• _Problem_: Could you express the stretch from the line containing "Where should I" through the line containing "[x=65, y=38]" as a JSON list of strings, one per line, with blank lines and the pictures left out?

• _Raw data_:
════════════════

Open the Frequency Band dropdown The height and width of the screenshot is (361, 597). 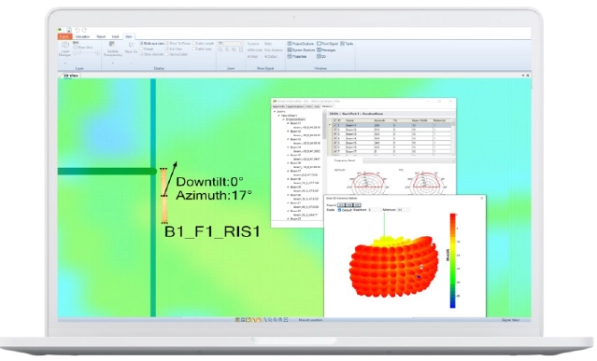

════════════════

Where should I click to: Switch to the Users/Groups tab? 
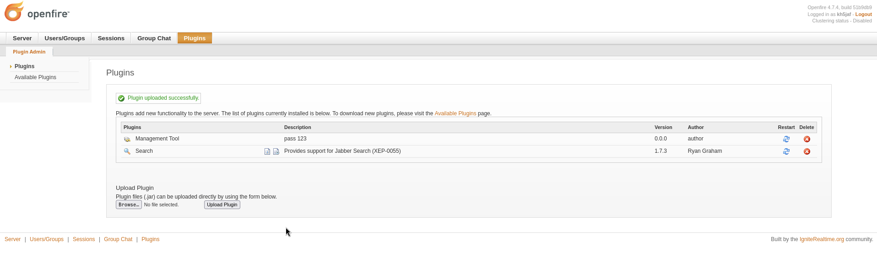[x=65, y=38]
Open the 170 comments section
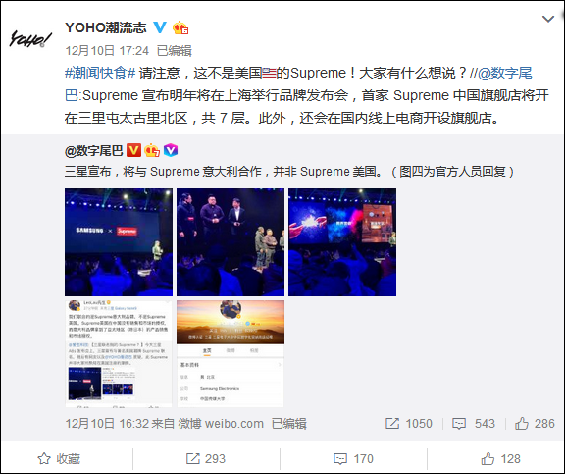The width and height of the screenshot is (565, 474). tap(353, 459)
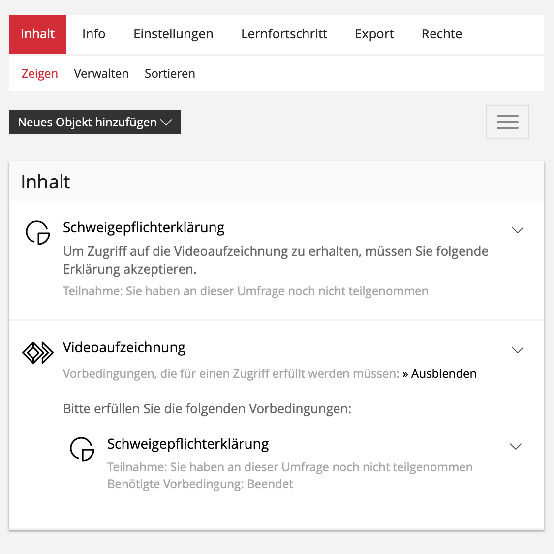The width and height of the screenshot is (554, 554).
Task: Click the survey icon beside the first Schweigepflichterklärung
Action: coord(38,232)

════════════════

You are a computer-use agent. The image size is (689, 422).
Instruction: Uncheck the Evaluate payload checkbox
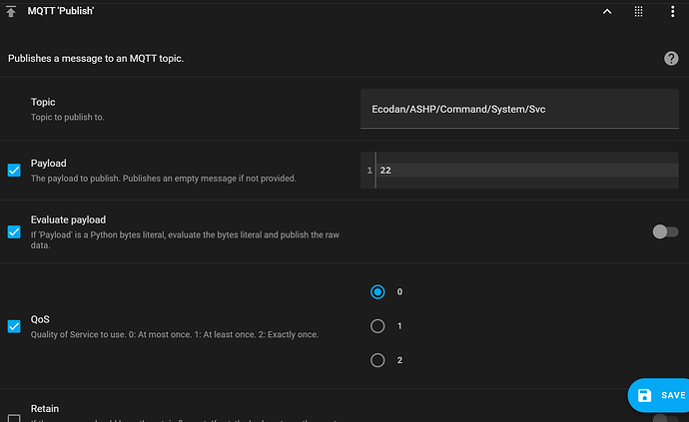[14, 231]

════════════════

• _Solution to this exercise_:
[
  "Where should I click to: Switch to the Users/Groups tab? ",
  "[x=65, y=38]"
]